Cet événement a eu lieu en octobre 2023, mais au cas où vous seriez passé à côté, nous trouvions intéressant de vous en reparler. Les équipes du Lawrence Berkeley National Laboratory et de l’Université de Californie à Berkeley ont dévoilé une méthode de refroidissement inédite. Cette technologie répond aux enjeux environnementaux urgents liés aux hydrofluorocarbures et autres gaz réfrigérants néfastes. Elle exploite des principes physiques différents des cycles de compression actuels.
Le principe physique du refroidissement ionocalorique
Les changements de phase des matériaux libèrent ou absorbent de l’énergie thermique. Lorsqu’un bloc de glace fond, il capte la chaleur ambiante et refroidit son environnement. C’est un phénomène naturel que chacun observe sans forcément en saisir les implications.
L’ajout d’ions, ces particules chargées électriquement, modifie le point de fusion d’une substance sans élever sa température. Le sel déversé sur les routes en hiver empêche la formation de glace selon ce mécanisme. Les chercheurs ont transposé ce principe à l’échelle d’un système de refroidissement fonctionnel.
Un courant électrique déplace les ions dans le dispositif, provoquant ainsi une variation du point de fusion du matériau. Cette manipulation permet d’obtenir des changements de température significatifs. L’expérimentation menée par l’équipe californienne a utilisé un sel composé d’iode et de sodium pour faire fondre du carbonate d’éthylène, un solvant organique présent dans les batteries lithium-ion.
L’application d’une charge inférieure à un volt a généré une variation thermique de 25 degrés Celsius. Ce résultat surpasse les performances d’autres technologies caloriques testées jusqu’à présent. Drew Lilley, ingénieur en mécanique, souligne : « Personne n’a développé une solution alternative qui refroidit efficacement, fonctionne de manière sûre et respecte l’environnement. Le cycle ionocalorique pourrait répondre à tous ces critères ».

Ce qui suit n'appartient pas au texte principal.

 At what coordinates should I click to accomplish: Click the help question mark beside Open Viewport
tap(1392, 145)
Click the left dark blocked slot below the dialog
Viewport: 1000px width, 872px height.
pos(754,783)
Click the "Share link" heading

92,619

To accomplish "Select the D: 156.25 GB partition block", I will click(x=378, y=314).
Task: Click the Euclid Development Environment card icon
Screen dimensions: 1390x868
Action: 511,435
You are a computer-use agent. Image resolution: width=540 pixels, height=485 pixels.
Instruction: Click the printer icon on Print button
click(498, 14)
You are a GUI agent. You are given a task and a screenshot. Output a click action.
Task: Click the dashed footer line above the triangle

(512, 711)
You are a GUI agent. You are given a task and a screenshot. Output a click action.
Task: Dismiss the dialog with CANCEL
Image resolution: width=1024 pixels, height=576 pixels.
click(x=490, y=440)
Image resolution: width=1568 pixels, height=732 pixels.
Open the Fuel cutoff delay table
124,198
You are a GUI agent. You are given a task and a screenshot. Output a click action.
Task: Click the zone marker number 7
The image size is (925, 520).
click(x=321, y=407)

Des chercheurs ont mis au point une nouvelle méthode de réfrigération qui remplacerait les fluides frigorigènes, lesquels contribuent actuellement au réchauffement climatique. © YinYang, iStock
Les avantages environnementaux face aux systèmes conventionnels
Les installations de réfrigération traditionnelles transportent la chaleur via un fluide qui s’évapore en gaz puis se condense en liquide. Ces circuits fermés utilisent fréquemment des hydrofluorocarbures dont le potentiel de réchauffement global atteint des niveaux préoccupants.
L’amendement de Kigali impose aux pays signataires une diminution d’au moins 80 % de la production et consommation d’hydrofluorocarbures d’ici 2048. Cette transition nécessite des alternatives viables et commercialisables rapidement.
Le carbonate d’éthylène employé dans les prototypes présente un atout supplémentaire : sa fabrication utilise du dioxyde de carbone comme matière première. Cette caractéristique confère au système un potentiel de réchauffement global non seulement nul, mais potentiellement négatif.
Ravi Prasher, également ingénieur au laboratoire de Berkeley, précise les trois paramètres à équilibrer :
- Le potentiel de réchauffement global des fluides frigorigènes.
- L’efficacité énergétique du processus.
- Le coût des équipements nécessaires.
Les données préliminaires montrent des résultats prometteurs sur ces trois aspects simultanément, ce qui représente une première dans le domaine. Les travaux ont été publiés dans la revue Science.
Les perspectives d’industrialisation et d’amélioration
La modélisation théorique prouve que cette technologie peut rivaliser avec l’efficacité des systèmes actuels, voire la dépasser. Le défi consiste désormais à transférer ces prototypes de laboratoire vers des applications commerciales à grande échelle.
Les chercheurs testent différentes combinaisons salines pour identifier les plus performantes. En 2025, une équipe internationale a publié ses travaux dans Science, sur une version hautement efficace utilisant des sels à base de nitrates, recyclés grâce à des champs électriques et des membranes spécifiques.
Ces développements correspondent exactement aux anticipations de Prasher : « Nous disposons d’un cycle thermodynamique totalement nouveau qui associe des éléments de divers domaines. Maintenant, place à l’expérimentation pour tester diverses associations de matériaux et surmonter les défis techniques ».
Cette méthode pourrait s’appliquer non seulement au refroidissement mais également au chauffage, élargissant son champ d’application et son impact environnemental.